Mark Obert-Thorn does wonders with the sound here apart from
the lack of weight in the slashing chords which open the Infernal
dance. The result is fairly comparable with Stravinsky’s
stereo remake of fifteen years later. The composer is quite
brisk with his own atmospheric invention at the beginning. The
recording brings out many details that can be lost and Stravinsky
gets a scintillating performance of the Firebird’s dance.
The chords at the very end lack the ideal breadth and grandiosity,
but the fault for this can be laid at Stravinsky’s revision
which substantially alters the articulation given to the players.
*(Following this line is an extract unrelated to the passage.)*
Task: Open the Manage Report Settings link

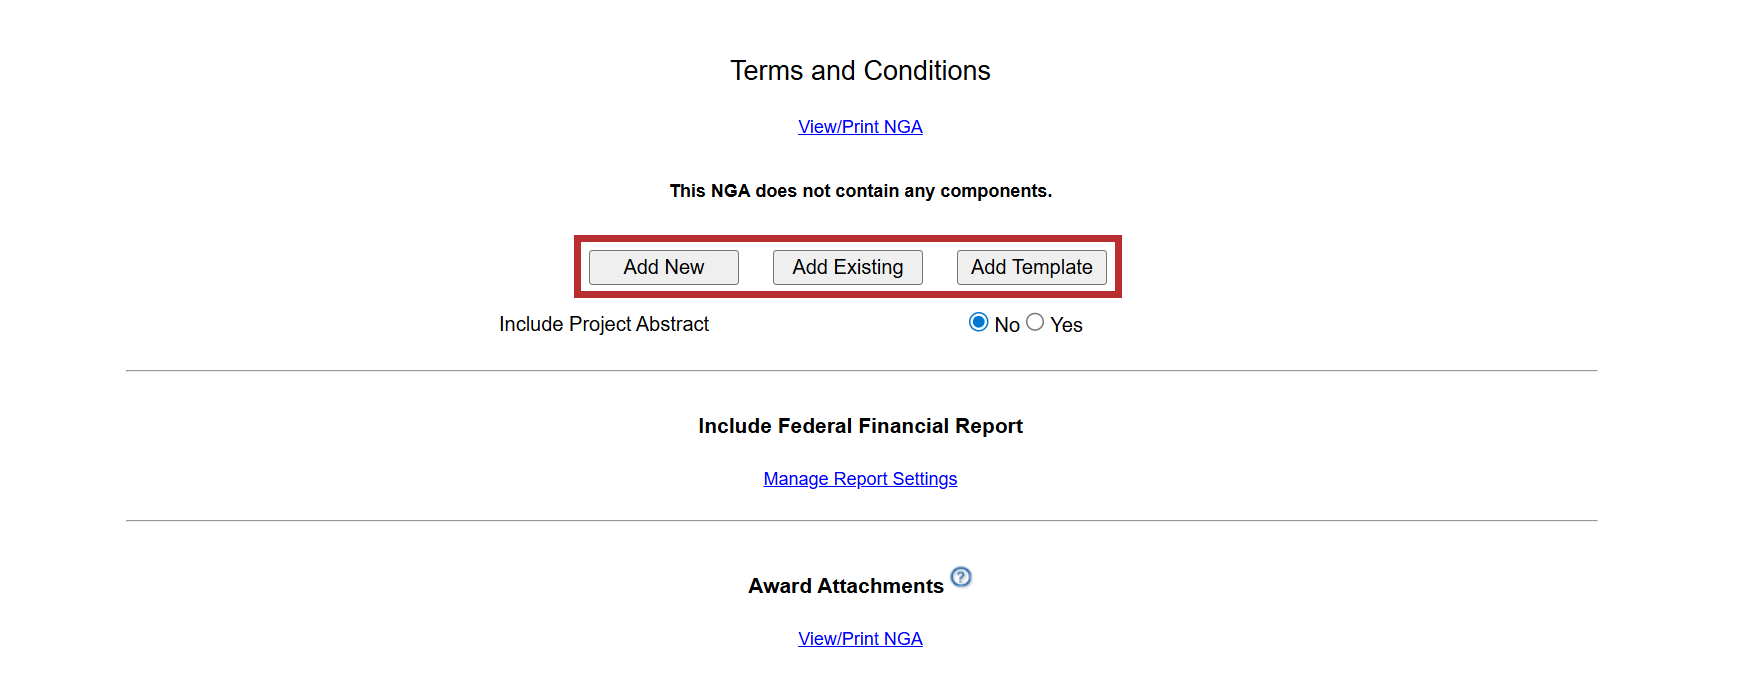Action: coord(860,479)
The re-mastering has much less opportunity for success when
it comes to the recording of the oddly dismembered suite from
Petrushka. The balances are frequently awry. The blaring
tuba dominates the high wailing clarinet in the episode of the
dancing bear, and the muted trumpets at the end of the second
scene screaming out the puppet’s frustration are largely obscured
by the accompaniment. The sound is much too close in places,
and the strings lack any sense of resonance. It is hard to believe
that only six years lie between these two recordings.
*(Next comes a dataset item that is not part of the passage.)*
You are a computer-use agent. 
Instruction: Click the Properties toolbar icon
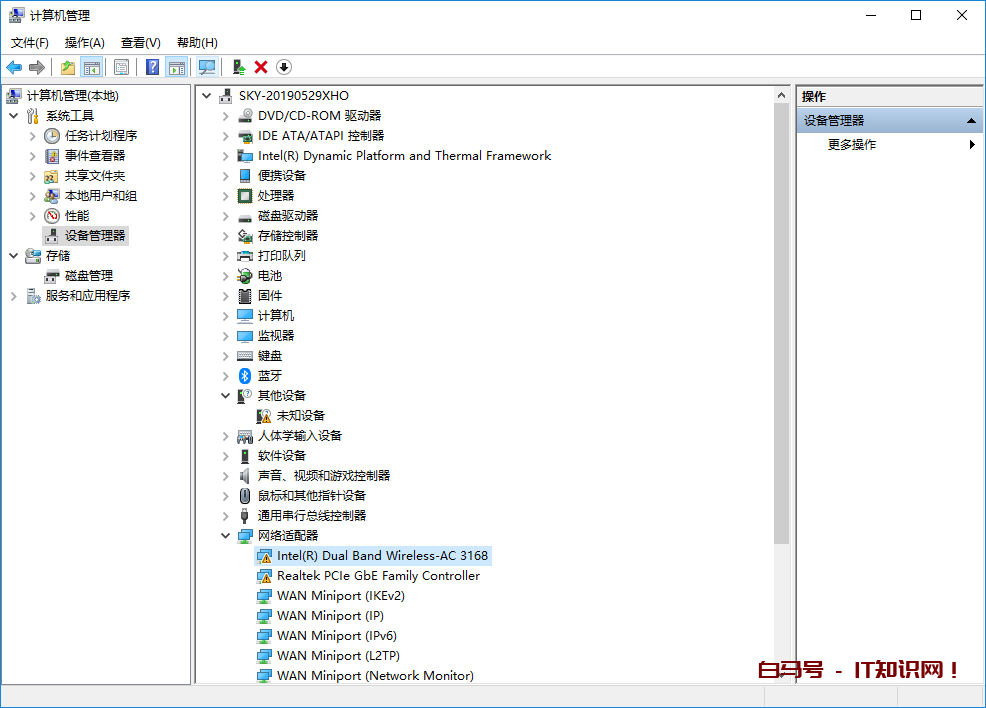coord(121,67)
The performance of The rite of spring is very similar
in style to Stravinsky’s remake of twenty years later. Again
it suffers from an over-close and somewhat wayward recording
which does the music no favours. The horn attack on the famous
sforzando chords near the beginning lacks bite. The
chugging strings almost succeed in smoothing out the rhythmic
impetus of the music but Stravinsky adopts a very similar manner
in his later recording, so that is presumably what he wanted.
One can only admire the stamina of the orchestral players in
undertaking recordings of two such demanding - and at that time
relatively unfamiliar - scores in one day. There is a sense
of strain apparent and the balances are poorly judged in a number
of places where modern performances naturally adjust themselves.
The strings master their fast-running passages with proper élan,
but the woodwind are sometimes too far back and the tuba blurts
out its lines in the same way as in Petrushka without
the justification of characterisation. At times, when the orchestra
is building to a climax, there is evidence of some rapid and
panic-stricken lowering of the recording level by the engineers.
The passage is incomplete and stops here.